The word hero gets thrown around an awful lot in the sporting dialect.
The Sharks’ first 40 minutes on Friday night were, frankly, terrifying.
It was men against boys stuff, as Cronulla rag-dolled the Penrith defence, bursting through the line seemingly at will.
I’ll name Luke Lewis as a shining beacon among a group of players who were out there to make a statement – but let’s be clear, the whole team were ferocious.
It was, in the most classic rugby league sense, an ambush.
Yet, when the two teams headed up the tunnel for oranges, the scoreline read 18-2.
Jimmy Maloney, the wily old fox that he is, realised this game was going to be a lot tighter than had been expected to that point, so when the Panthers were awarded a penalty in front of the sticks on the 40-minute mark, the five-club veteran pointed to the crossbar.
Three converted tries down, and the Panthers took the points. Because they (well, at least one of them) knew that Cronulla had thrown the kitchen sink at them.
And there was still 40 minutes to play.
Now, it doesn’t matter if you win by 50 or you win by a field goal – for the record, Cronulla got up by the latter – in semi-finals footy, you either progress or you get ready to nude up on Mad Monday.
But the way Sharks bashed the Panthers on Friday night, that they ended up getting up by the sketchiest of drop goals isn’t a ringing endorsement of their premiership credentials.
That first half was so intense, they were all over Penrith – yet at the end of proceedings, a solitary point separated the two sides.
And it wasn’t like the Panthers had a second 40 that matched the Sharks’ first half. They just played smart footy – a bit of magic from the likes of Viliame Kikau didn’t hurt – and clawed themselves back into the contest.
Again, it doesn’t really matter how close the mountain men were – it’s knock-out time and you either go on or pack up for the year.
But for all that Cronulla threw at the Panthers, they were hardly convincing victors when the ref blew full time.

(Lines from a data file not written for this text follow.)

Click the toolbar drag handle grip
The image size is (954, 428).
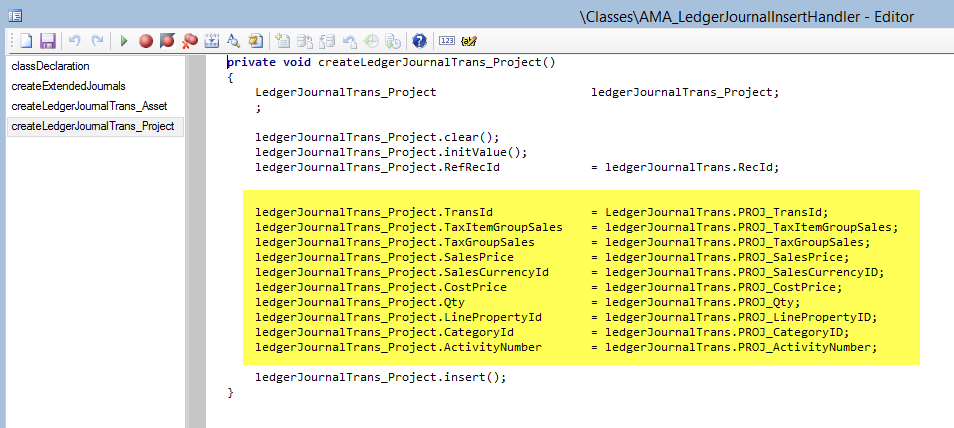[x=9, y=41]
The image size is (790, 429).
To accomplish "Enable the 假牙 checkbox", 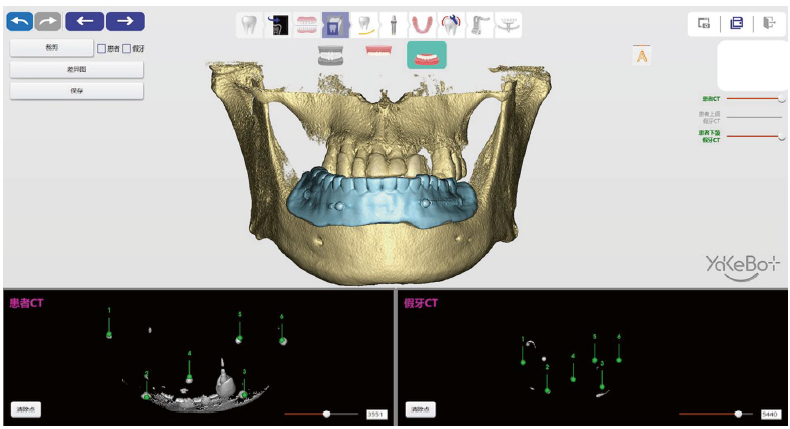I will click(x=126, y=48).
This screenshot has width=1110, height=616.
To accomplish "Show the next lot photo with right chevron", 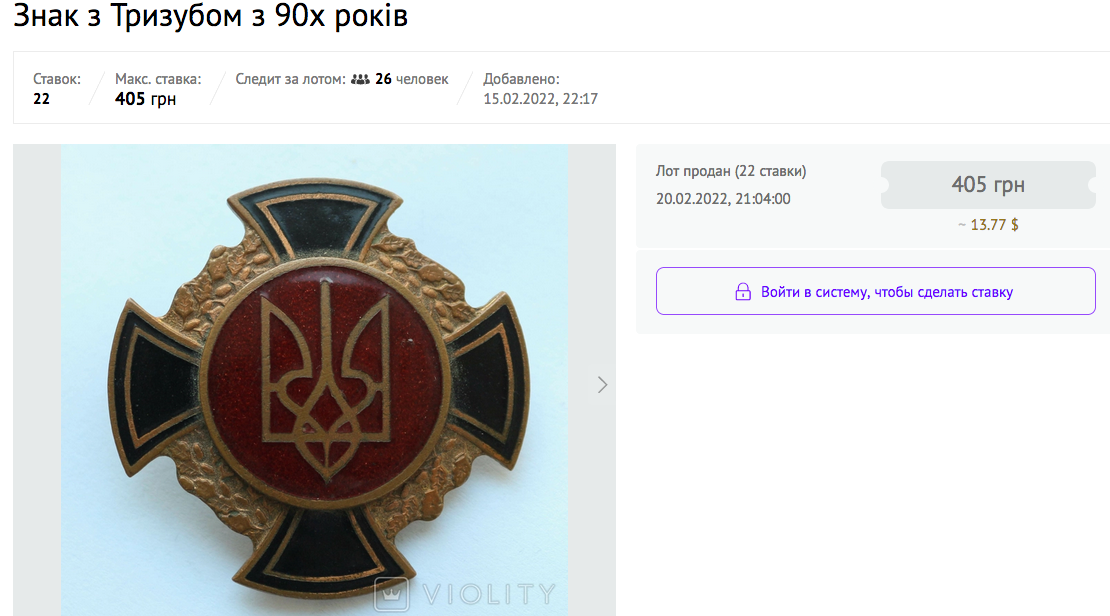I will (602, 384).

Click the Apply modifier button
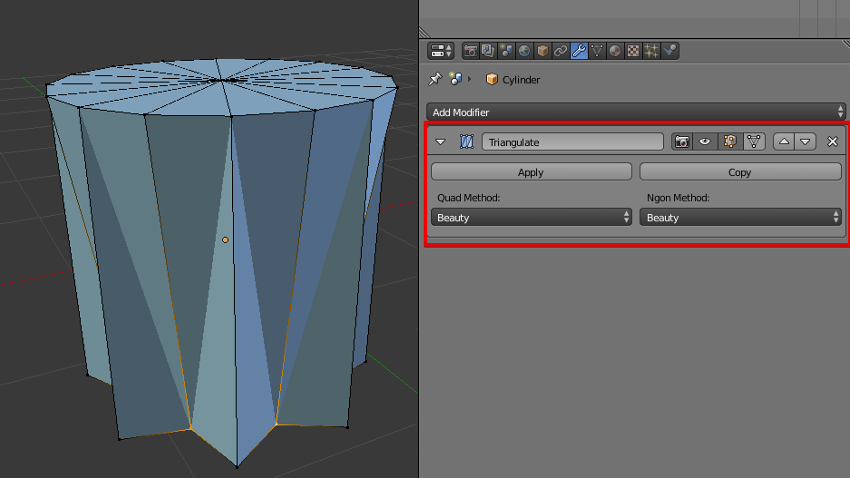tap(531, 172)
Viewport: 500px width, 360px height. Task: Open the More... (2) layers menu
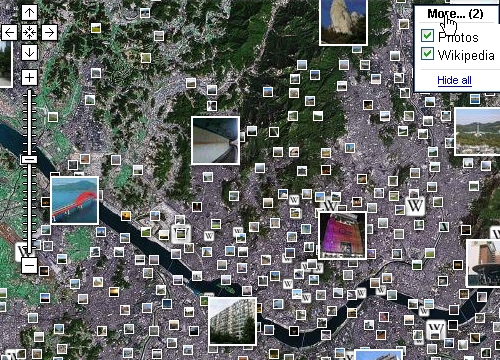(x=455, y=14)
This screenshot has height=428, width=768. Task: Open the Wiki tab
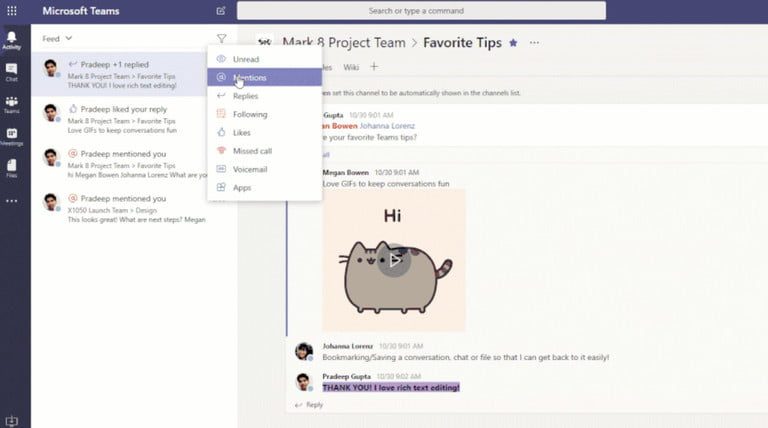point(351,67)
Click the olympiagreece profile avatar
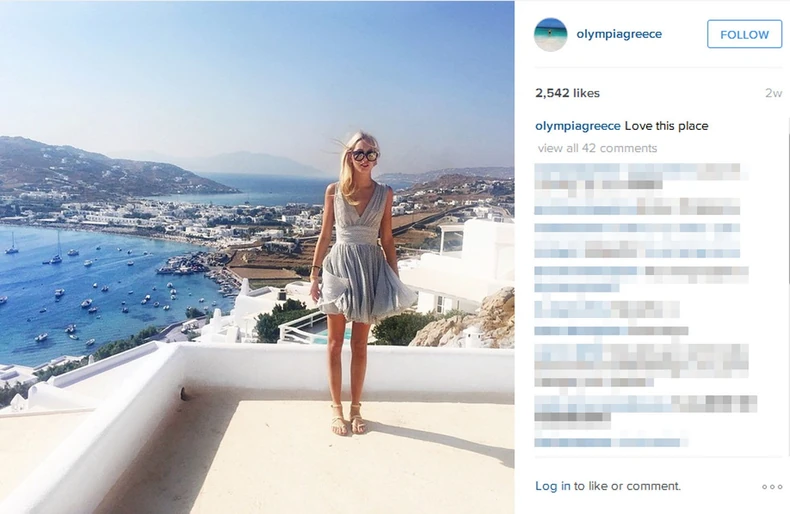Screen dimensions: 790x514 550,34
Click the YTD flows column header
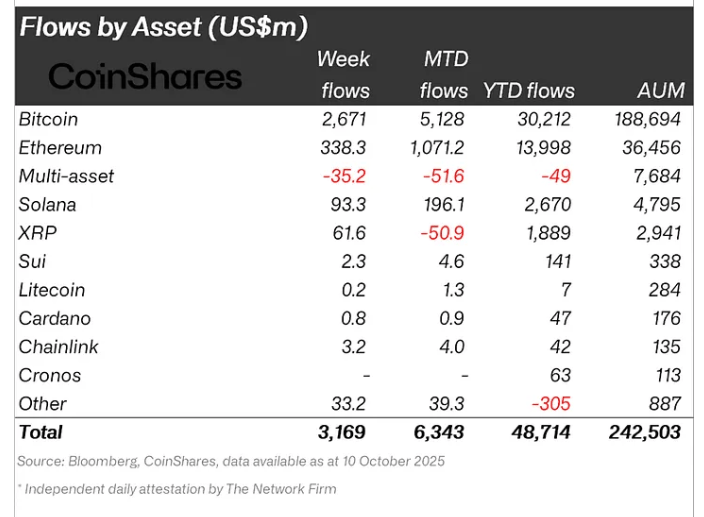 pyautogui.click(x=529, y=90)
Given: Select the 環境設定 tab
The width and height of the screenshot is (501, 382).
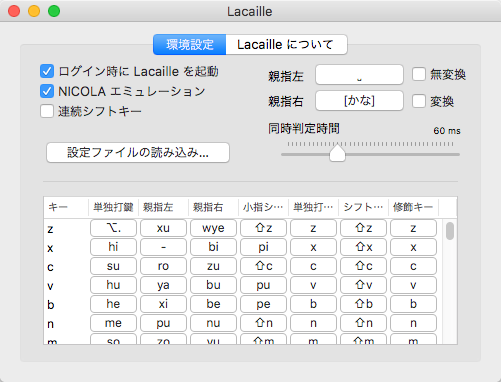Looking at the screenshot, I should [190, 44].
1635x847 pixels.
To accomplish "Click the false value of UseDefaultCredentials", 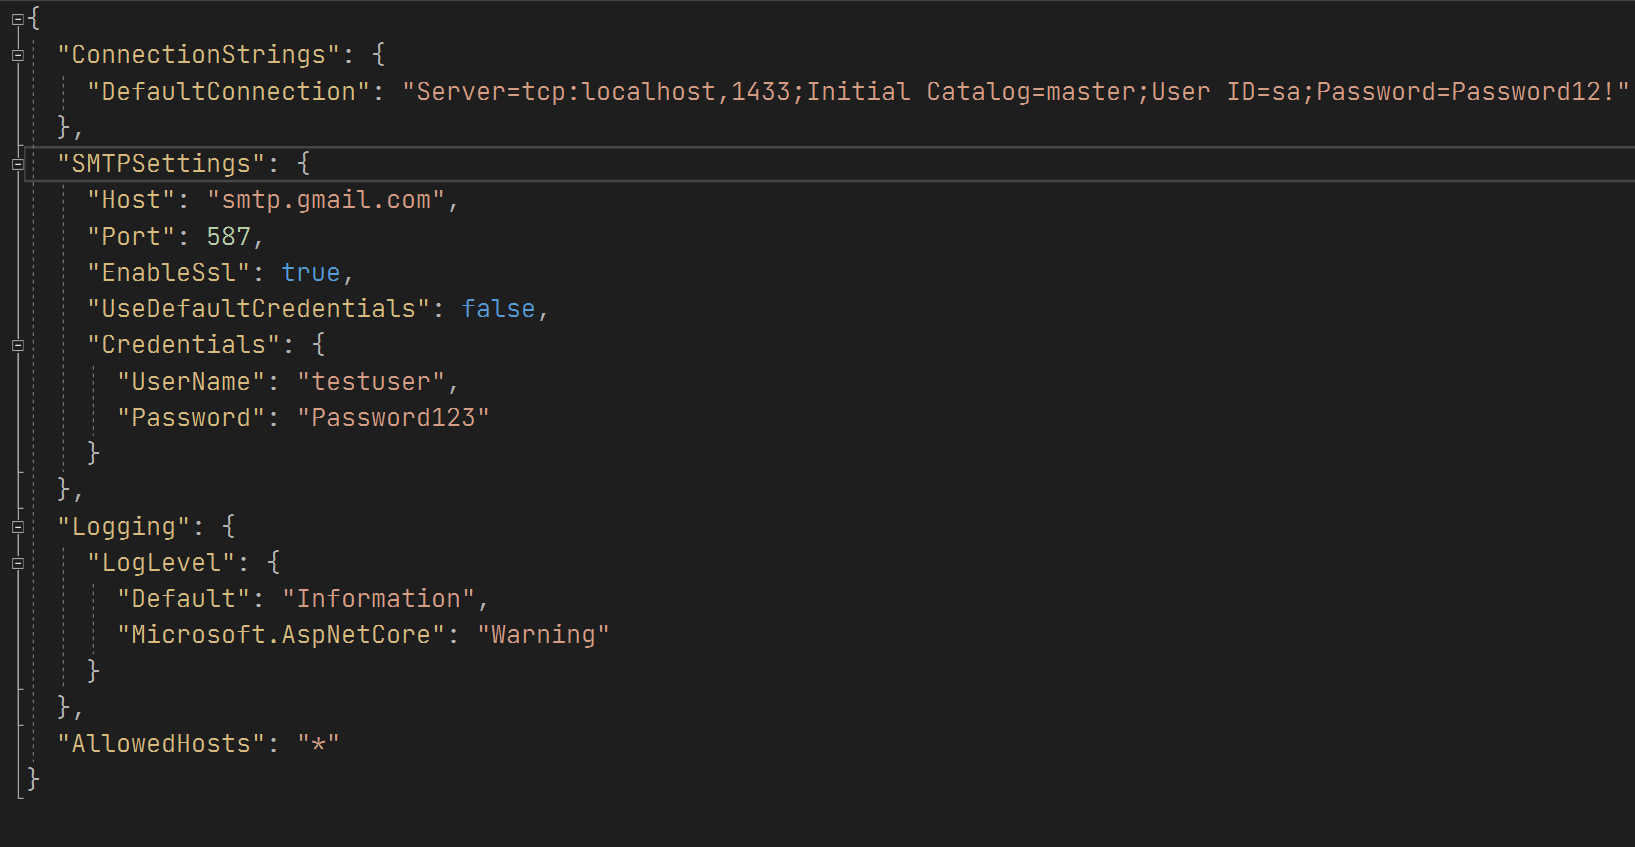I will pyautogui.click(x=499, y=309).
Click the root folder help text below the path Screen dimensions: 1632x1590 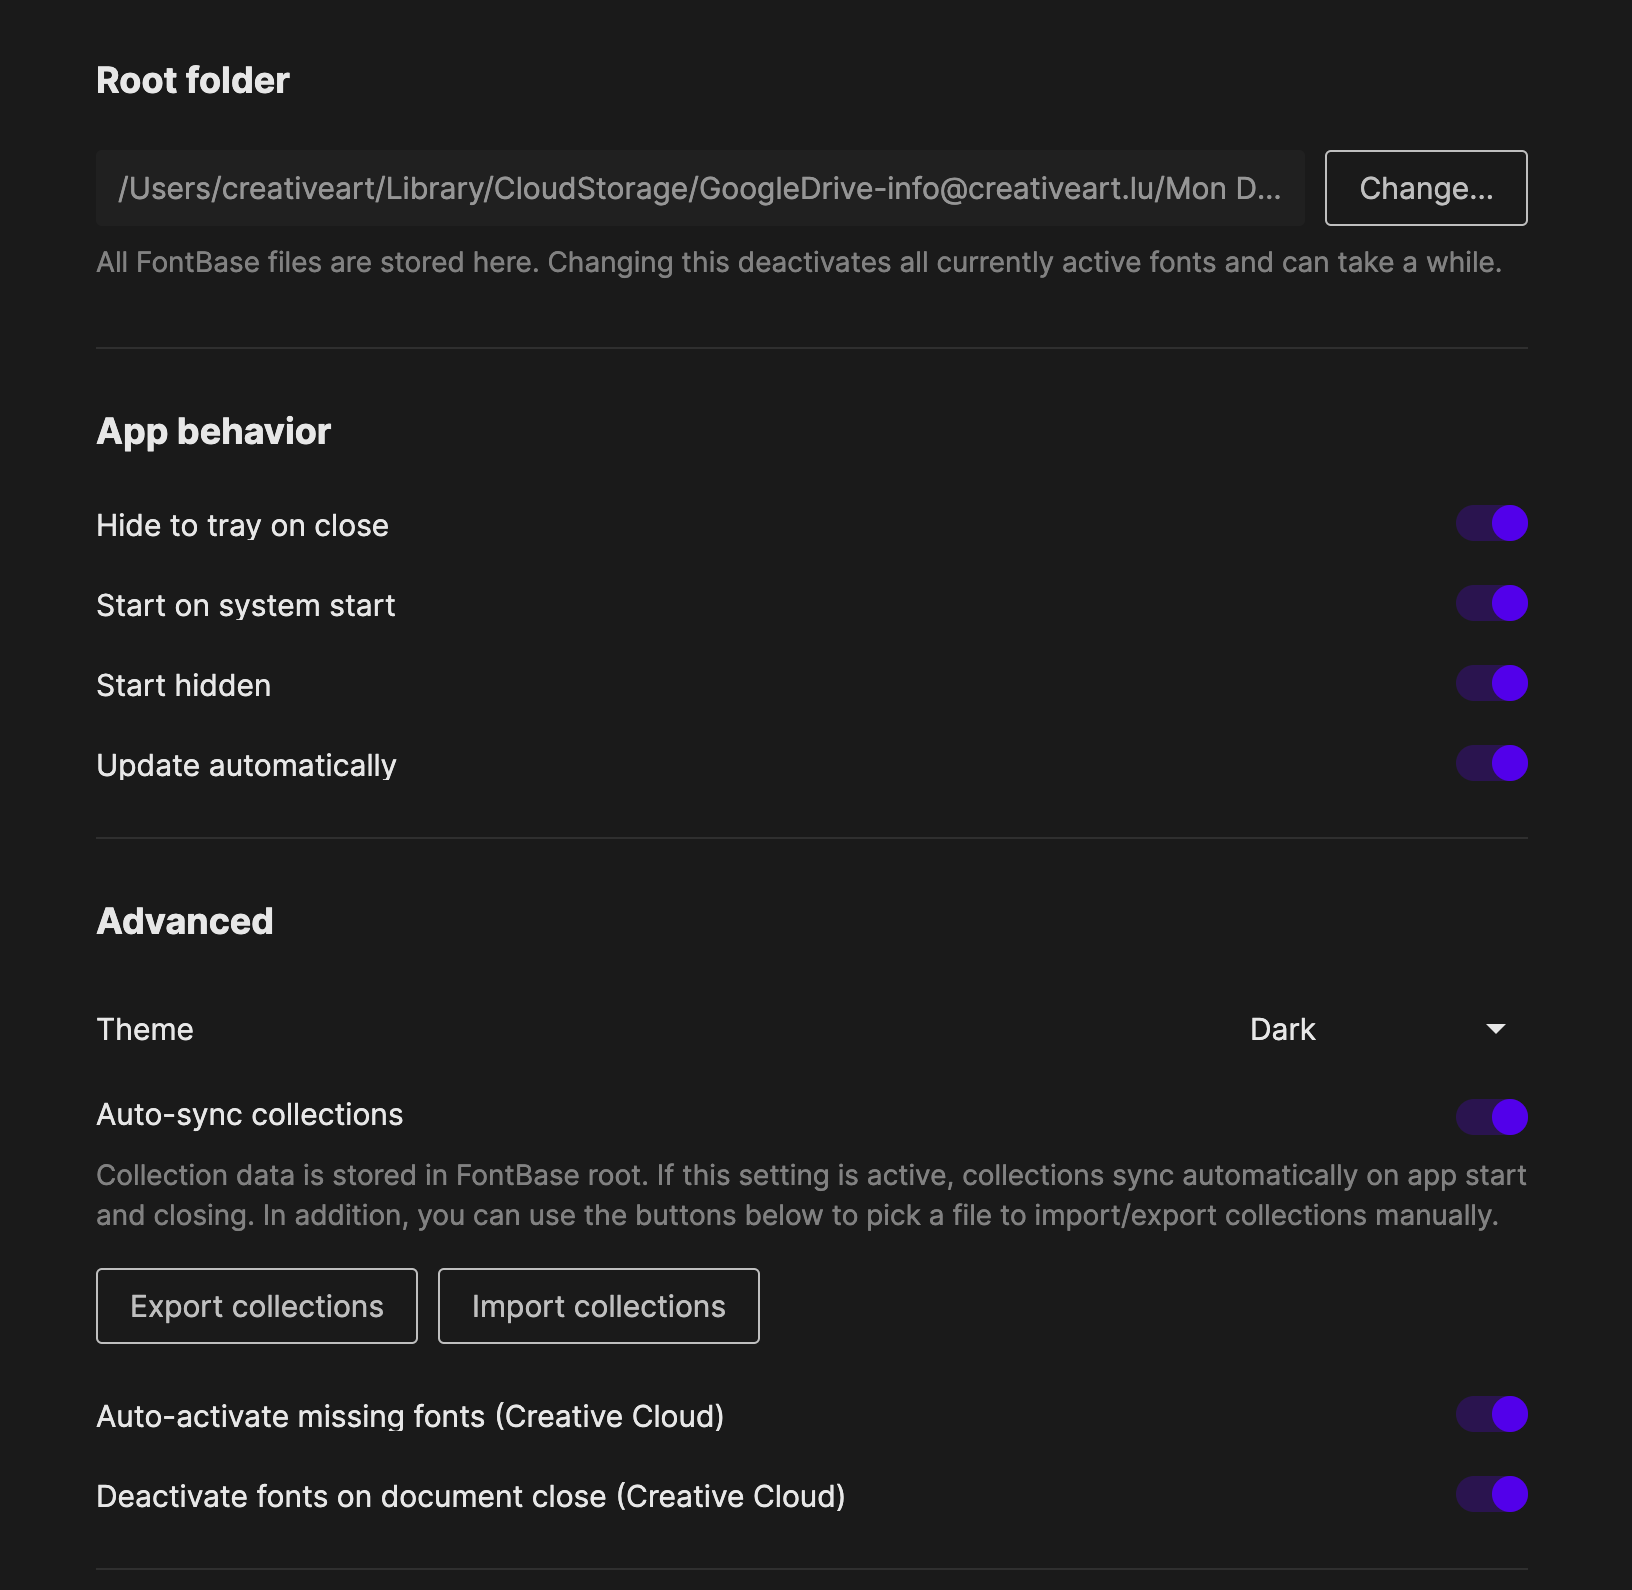click(x=798, y=262)
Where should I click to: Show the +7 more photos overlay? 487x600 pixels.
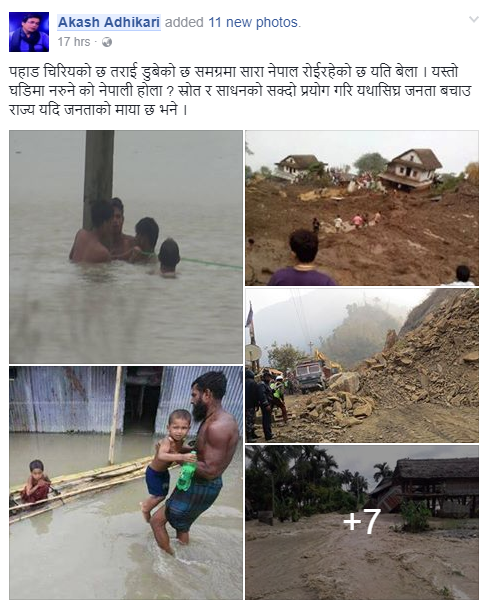pyautogui.click(x=362, y=522)
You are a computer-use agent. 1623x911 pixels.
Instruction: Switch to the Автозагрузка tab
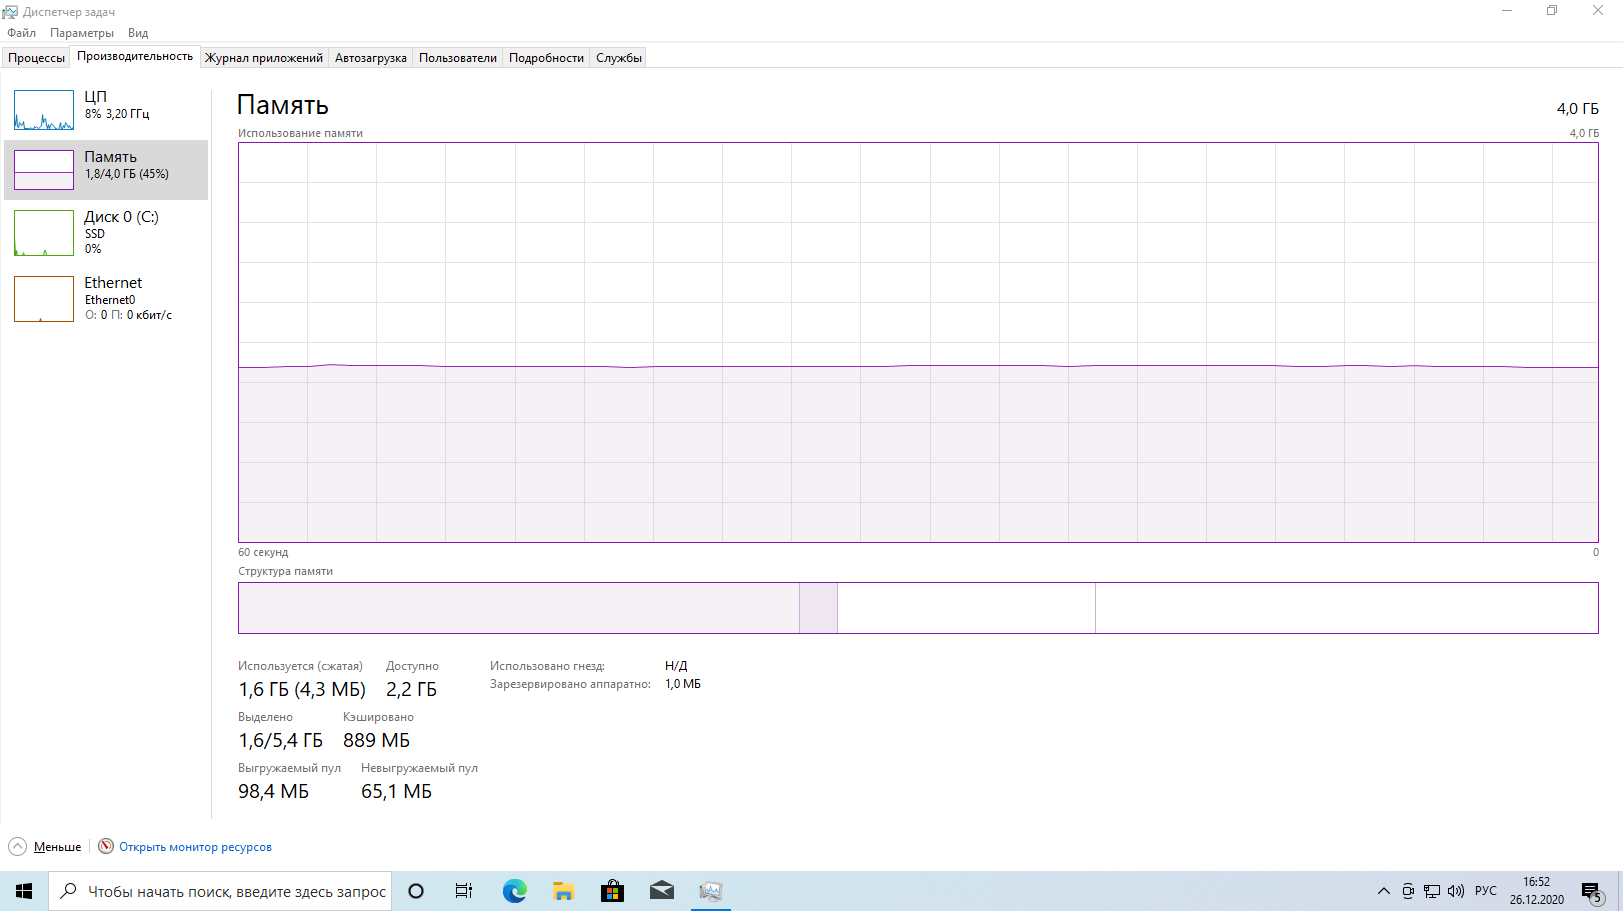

And then there’s the casualty ward.
Co-captain Wade Graham is done for the year, and the reason he’s got ‘co’ in his title is because Paul Gallen is still playing footy.
Except he probably won’t be next week.
The oldest man in the NRL headed up the tunnel clutching at his shoulder on Friday night and saw out his team’s victory from the sidelines.
Asked about his on-field leader’s health at the post-match press conference, Shane Flanagan described Gallen’s chances of playing next week as “a bit unknown”.
“If Gal doesn’t come back on I’m real concerned because he usually can just go in and get it strapped up and battle on,” Flanagan said.
“So for him not to come back in a big semi-final is a bit concerning but let’s just hope that it’s not as bad as first thought.”
Look, at the end of the day, prediction is a mug’s game, so to say the Sharkies are done is the outlook of a real… Um, whatever the word is for a bad kind of mug. One of those plastic schooners that they serve at the footy?
But Cronulla gave their absolute heart and souls on Friday night and ended up getting past the Panthers – a team whose wheels came off in a pretty spectacular fashion over the past month – by one point.
I don’t doubt for a second the Sharks will give the reigning premiers all bloody hell next Friday night – there’s no love lost between the 2016 grand final combatants – maybe they’ll even get past the Storm and we’ll see them in the big dance.
As for Gal hoisting the Provan-Summons Trophy in two weeks’ time? The Sharks just look a bit like North Queensland last year. They might dust some of the big names, but if they’re there on September 30, I reckon they’ll be gassed.
There it is – a plastic schooner at Marathon Stadium’s prediction.
Won’t be the Sharkies winning the 2018 NRL grand final.